## EXERCISE PROMPT
Put every line of the data below into a JSON list of strings, one string per line, leaving out blank lines.

## RECORDS FOR THIS EXERCISE
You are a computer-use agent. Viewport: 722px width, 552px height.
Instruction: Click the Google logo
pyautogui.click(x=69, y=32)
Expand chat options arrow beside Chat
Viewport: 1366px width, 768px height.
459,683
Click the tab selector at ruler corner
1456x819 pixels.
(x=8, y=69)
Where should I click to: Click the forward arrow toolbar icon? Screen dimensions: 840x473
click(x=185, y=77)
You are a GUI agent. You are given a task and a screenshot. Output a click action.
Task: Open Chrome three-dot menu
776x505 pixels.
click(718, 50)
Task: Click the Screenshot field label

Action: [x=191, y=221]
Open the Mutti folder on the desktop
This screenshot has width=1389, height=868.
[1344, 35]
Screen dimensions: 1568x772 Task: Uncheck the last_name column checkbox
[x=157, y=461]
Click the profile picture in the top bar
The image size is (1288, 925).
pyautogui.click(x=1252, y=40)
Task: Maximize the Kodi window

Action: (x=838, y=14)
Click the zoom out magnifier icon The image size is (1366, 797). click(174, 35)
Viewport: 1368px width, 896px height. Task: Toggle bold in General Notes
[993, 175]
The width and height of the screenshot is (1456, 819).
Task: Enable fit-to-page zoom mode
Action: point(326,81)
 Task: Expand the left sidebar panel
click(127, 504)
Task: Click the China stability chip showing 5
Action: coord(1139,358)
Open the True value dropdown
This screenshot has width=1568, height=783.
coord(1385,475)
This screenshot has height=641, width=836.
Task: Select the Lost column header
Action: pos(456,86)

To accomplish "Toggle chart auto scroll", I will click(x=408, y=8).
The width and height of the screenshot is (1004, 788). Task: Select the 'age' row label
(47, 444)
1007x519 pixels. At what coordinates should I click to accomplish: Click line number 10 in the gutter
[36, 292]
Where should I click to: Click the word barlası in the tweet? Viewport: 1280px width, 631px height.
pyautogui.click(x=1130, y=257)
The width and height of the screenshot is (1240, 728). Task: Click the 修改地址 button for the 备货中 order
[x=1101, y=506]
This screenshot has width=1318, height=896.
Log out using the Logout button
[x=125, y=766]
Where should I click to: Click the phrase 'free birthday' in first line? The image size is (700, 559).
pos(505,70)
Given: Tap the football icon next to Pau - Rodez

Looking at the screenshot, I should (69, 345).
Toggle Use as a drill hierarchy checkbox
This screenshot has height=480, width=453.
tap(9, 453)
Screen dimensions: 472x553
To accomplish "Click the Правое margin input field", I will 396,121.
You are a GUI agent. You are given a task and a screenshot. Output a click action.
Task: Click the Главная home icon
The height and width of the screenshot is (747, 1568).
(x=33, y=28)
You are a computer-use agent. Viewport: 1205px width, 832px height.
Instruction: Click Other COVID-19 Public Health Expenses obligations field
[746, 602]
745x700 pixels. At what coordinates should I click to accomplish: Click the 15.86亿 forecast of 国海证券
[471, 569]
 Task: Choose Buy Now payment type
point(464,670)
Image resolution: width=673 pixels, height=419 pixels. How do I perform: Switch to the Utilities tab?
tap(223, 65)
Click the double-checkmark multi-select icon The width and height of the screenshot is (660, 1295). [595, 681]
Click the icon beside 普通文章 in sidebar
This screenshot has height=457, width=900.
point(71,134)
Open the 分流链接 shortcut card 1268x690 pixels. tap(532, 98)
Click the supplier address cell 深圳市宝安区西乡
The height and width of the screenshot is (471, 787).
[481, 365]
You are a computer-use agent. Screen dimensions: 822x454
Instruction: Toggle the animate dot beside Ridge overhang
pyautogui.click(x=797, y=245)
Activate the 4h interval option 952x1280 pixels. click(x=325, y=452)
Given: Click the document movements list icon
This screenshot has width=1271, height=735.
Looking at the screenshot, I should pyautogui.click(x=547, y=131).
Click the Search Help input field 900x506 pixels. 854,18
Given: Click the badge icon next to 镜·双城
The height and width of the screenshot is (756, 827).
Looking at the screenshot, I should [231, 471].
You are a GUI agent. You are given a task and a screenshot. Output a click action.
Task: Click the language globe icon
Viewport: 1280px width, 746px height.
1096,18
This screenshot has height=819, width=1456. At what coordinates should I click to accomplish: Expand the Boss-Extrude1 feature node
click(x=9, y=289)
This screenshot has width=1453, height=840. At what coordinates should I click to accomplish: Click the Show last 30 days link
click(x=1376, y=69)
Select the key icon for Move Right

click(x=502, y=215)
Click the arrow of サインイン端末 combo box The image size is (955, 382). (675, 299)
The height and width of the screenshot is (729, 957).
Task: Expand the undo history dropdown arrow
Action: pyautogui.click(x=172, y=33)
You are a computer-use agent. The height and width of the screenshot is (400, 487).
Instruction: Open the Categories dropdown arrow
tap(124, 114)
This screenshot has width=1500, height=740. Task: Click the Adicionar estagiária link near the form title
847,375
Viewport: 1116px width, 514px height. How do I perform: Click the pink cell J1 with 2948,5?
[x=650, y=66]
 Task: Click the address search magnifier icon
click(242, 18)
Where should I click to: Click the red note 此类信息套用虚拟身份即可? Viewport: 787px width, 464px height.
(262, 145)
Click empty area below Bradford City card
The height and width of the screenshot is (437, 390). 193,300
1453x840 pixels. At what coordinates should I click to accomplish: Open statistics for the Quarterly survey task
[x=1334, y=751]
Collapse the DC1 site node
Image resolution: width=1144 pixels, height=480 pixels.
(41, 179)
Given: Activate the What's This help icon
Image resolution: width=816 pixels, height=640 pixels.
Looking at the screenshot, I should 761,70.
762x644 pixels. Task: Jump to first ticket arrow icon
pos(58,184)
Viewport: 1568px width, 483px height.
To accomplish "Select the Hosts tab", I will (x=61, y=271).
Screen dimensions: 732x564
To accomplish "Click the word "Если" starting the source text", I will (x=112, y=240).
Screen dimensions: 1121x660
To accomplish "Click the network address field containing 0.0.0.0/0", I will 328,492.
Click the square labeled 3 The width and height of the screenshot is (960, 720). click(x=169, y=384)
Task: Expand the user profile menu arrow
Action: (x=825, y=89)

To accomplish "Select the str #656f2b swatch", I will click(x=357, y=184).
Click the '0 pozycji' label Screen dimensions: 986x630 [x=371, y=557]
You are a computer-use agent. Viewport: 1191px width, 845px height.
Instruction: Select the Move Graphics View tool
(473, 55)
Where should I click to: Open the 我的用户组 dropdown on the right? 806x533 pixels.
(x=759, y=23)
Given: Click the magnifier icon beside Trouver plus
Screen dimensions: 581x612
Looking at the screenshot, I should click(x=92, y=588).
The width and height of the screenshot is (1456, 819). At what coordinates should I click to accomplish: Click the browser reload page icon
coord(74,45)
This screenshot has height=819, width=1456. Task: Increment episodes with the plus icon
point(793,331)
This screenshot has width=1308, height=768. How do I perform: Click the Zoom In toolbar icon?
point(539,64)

## COMPLETE ANSWER
[
  "You are a computer-use agent. Viewport: 722px width, 552px height.",
  "Instruction: Click the Google logo",
  "pyautogui.click(x=69, y=32)",
  "Expand chat options arrow beside Chat",
  "Viewport: 1366px width, 768px height.",
  "459,683",
  "Click the tab selector at ruler corner",
  "1456x819 pixels.",
  "(x=8, y=69)",
  "Where should I click to: Click the forward arrow toolbar icon? Screen dimensions: 840x473",
  "click(x=185, y=77)",
  "You are a GUI agent. You are given a task and a screenshot. Output a click action.",
  "Task: Open Chrome three-dot menu",
  "776x505 pixels.",
  "click(718, 50)",
  "Task: Click the Screenshot field label",
  "Action: [x=191, y=221]",
  "Open the Mutti folder on the desktop",
  "This screenshot has width=1389, height=868.",
  "[1344, 35]",
  "Screen dimensions: 1568x772 Task: Uncheck the last_name column checkbox",
  "[x=157, y=461]",
  "Click the profile picture in the top bar",
  "The image size is (1288, 925).",
  "pyautogui.click(x=1252, y=40)",
  "Task: Maximize the Kodi window",
  "Action: (x=838, y=14)",
  "Click the zoom out magnifier icon The image size is (1366, 797). click(174, 35)",
  "Viewport: 1368px width, 896px height. Task: Toggle bold in General Notes",
  "[993, 175]",
  "The width and height of the screenshot is (1456, 819).",
  "Task: Enable fit-to-page zoom mode",
  "Action: point(326,81)",
  " Task: Expand the left sidebar panel",
  "click(127, 504)",
  "Task: Click the China stability chip showing 5",
  "Action: coord(1139,358)",
  "Open the True value dropdown",
  "This screenshot has width=1568, height=783.",
  "coord(1385,475)",
  "This screenshot has height=641, width=836.",
  "Task: Select the Lost column header",
  "Action: pos(456,86)",
  "To accomplish \"Toggle chart auto scroll\", I will click(x=408, y=8).",
  "The width and height of the screenshot is (1004, 788). Task: Select the 'age' row label",
  "(47, 444)",
  "1007x519 pixels. At what coordinates should I click to accomplish: Click line number 10 in the gutter",
  "[36, 292]",
  "Where should I click to: Click the word barlası in the tweet? Viewport: 1280px width, 631px height.",
  "pyautogui.click(x=1130, y=257)",
  "The width and height of the screenshot is (1240, 728). Task: Click the 修改地址 button for the 备货中 order",
  "[x=1101, y=506]",
  "This screenshot has width=1318, height=896.",
  "Log out using the Logout button",
  "[x=125, y=766]",
  "Where should I click to: Click the phrase 'free birthday' in first line? The image size is (700, 559).",
  "pos(505,70)",
  "Given: Tap the football icon next to Pau - Rodez",
  "Looking at the screenshot, I should (69, 345).",
  "Toggle Use as a drill hierarchy checkbox",
  "This screenshot has height=480, width=453.",
  "tap(9, 453)",
  "Screen dimensions: 472x553",
  "To accomplish \"Click the Правое margin input field\", I will 396,121.",
  "You are a GUI agent. You are given a task and a screenshot. Output a click action.",
  "Task: Click the Главная home icon",
  "The height and width of the screenshot is (747, 1568).",
  "(x=33, y=28)",
  "You are a computer-use agent. Viewport: 1205px width, 832px height.",
  "Instruction: Click Other COVID-19 Public Health Expenses obligations field",
  "[746, 602]",
  "745x700 pixels. At what coordinates should I click to accomplish: Click the 15.86亿 forecast of 国海证券",
  "[471, 569]",
  " Task: Choose Buy Now payment type",
  "point(464,670)",
  "Image resolution: width=673 pixels, height=419 pixels. How do I perform: Switch to the Utilities tab?",
  "tap(223, 65)",
  "Click the double-checkmark multi-select icon The width and height of the screenshot is (660, 1295). [595, 681]",
  "Click the icon beside 普通文章 in sidebar",
  "This screenshot has height=457, width=900.",
  "point(71,134)",
  "Open the 分流链接 shortcut card 1268x690 pixels. tap(532, 98)",
  "Click the supplier address cell 深圳市宝安区西乡",
  "The height and width of the screenshot is (471, 787).",
  "[481, 365]",
  "You are a computer-use agent. Screen dimensions: 822x454",
  "Instruction: Toggle the animate dot beside Ridge overhang",
  "pyautogui.click(x=797, y=245)",
  "Activate the 4h interval option 952x1280 pixels. click(x=325, y=452)",
  "Given: Click the document movements list icon",
  "This screenshot has width=1271, height=735.",
  "Looking at the screenshot, I should pyautogui.click(x=547, y=131).",
  "Click the Search Help input field 900x506 pixels. 854,18",
  "Given: Click the badge icon next to 镜·双城",
  "The height and width of the screenshot is (756, 827).",
  "Looking at the screenshot, I should [231, 471].",
  "You are a GUI agent. You are given a task and a screenshot. Output a click action.",
  "Task: Click the language globe icon",
  "Viewport: 1280px width, 746px height.",
  "1096,18",
  "This screenshot has height=819, width=1456. At what coordinates should I click to accomplish: Expand the Boss-Extrude1 feature node",
  "click(x=9, y=289)",
  "This screenshot has width=1453, height=840. At what coordinates should I click to accomplish: Click the Show last 30 days link",
  "click(x=1376, y=69)",
  "Select the key icon for Move Right",
  "click(x=502, y=215)",
  "Click the arrow of サインイン端末 combo box The image size is (955, 382). (675, 299)",
  "The height and width of the screenshot is (729, 957).",
  "Task: Expand the undo history dropdown arrow",
  "Action: pyautogui.click(x=172, y=33)",
  "You are a computer-use agent. The height and width of the screenshot is (400, 487).",
  "Instruction: Open the Categories dropdown arrow",
  "tap(124, 114)",
  "This screenshot has width=1500, height=740. Task: Click the Adicionar estagiária link near the form title",
  "847,375",
  "Viewport: 1116px width, 514px height. How do I perform: Click the pink cell J1 with 2948,5?",
  "[x=650, y=66]",
  " Task: Click the address search magnifier icon",
  "click(242, 18)",
  "Where should I click to: Click the red note 此类信息套用虚拟身份即可? Viewport: 787px width, 464px height.",
  "(262, 145)",
  "Click empty area below Bradford City card",
  "The height and width of the screenshot is (437, 390). 193,300",
  "1453x840 pixels. At what coordinates should I click to accomplish: Open statistics for the Quarterly survey task",
  "[x=1334, y=751]",
  "Collapse the DC1 site node",
  "Image resolution: width=1144 pixels, height=480 pixels.",
  "(41, 179)",
  "Given: Activate the What's This help icon",
  "Image resolution: width=816 pixels, height=640 pixels.",
  "Looking at the screenshot, I should 761,70.",
  "762x644 pixels. Task: Jump to first ticket arrow icon",
  "pos(58,184)",
  "Viewport: 1568px width, 483px height.",
  "To accomplish \"Select the Hosts tab\", I will (x=61, y=271).",
  "Screen dimensions: 732x564",
  "To accomplish \"Click the word \"Если\" starting the source text\", I will (x=112, y=240).",
  "Screen dimensions: 1121x660",
  "To accomplish \"Click the network address field containing 0.0.0.0/0\", I will 328,492.",
  "Click the square labeled 3 The width and height of the screenshot is (960, 720). click(x=169, y=384)",
  "Task: Expand the user profile menu arrow",
  "Action: (x=825, y=89)",
  "To accomplish \"Select the str #656f2b swatch\", I will click(x=357, y=184).",
  "Click the '0 pozycji' label Screen dimensions: 986x630 [x=371, y=557]",
  "You are a computer-use agent. Viewport: 1191px width, 845px height.",
  "Instruction: Select the Move Graphics View tool",
  "(473, 55)",
  "Where should I click to: Open the 我的用户组 dropdown on the right? 806x533 pixels.",
  "(x=759, y=23)",
  "Given: Click the magnifier icon beside Trouver plus",
  "Screen dimensions: 581x612",
  "Looking at the screenshot, I should click(x=92, y=588).",
  "The width and height of the screenshot is (1456, 819). At what coordinates should I click to accomplish: Click the browser reload page icon",
  "coord(74,45)",
  "This screenshot has height=819, width=1456. Task: Increment episodes with the plus icon",
  "point(793,331)",
  "This screenshot has width=1308, height=768. How do I perform: Click the Zoom In toolbar icon?",
  "point(539,64)"
]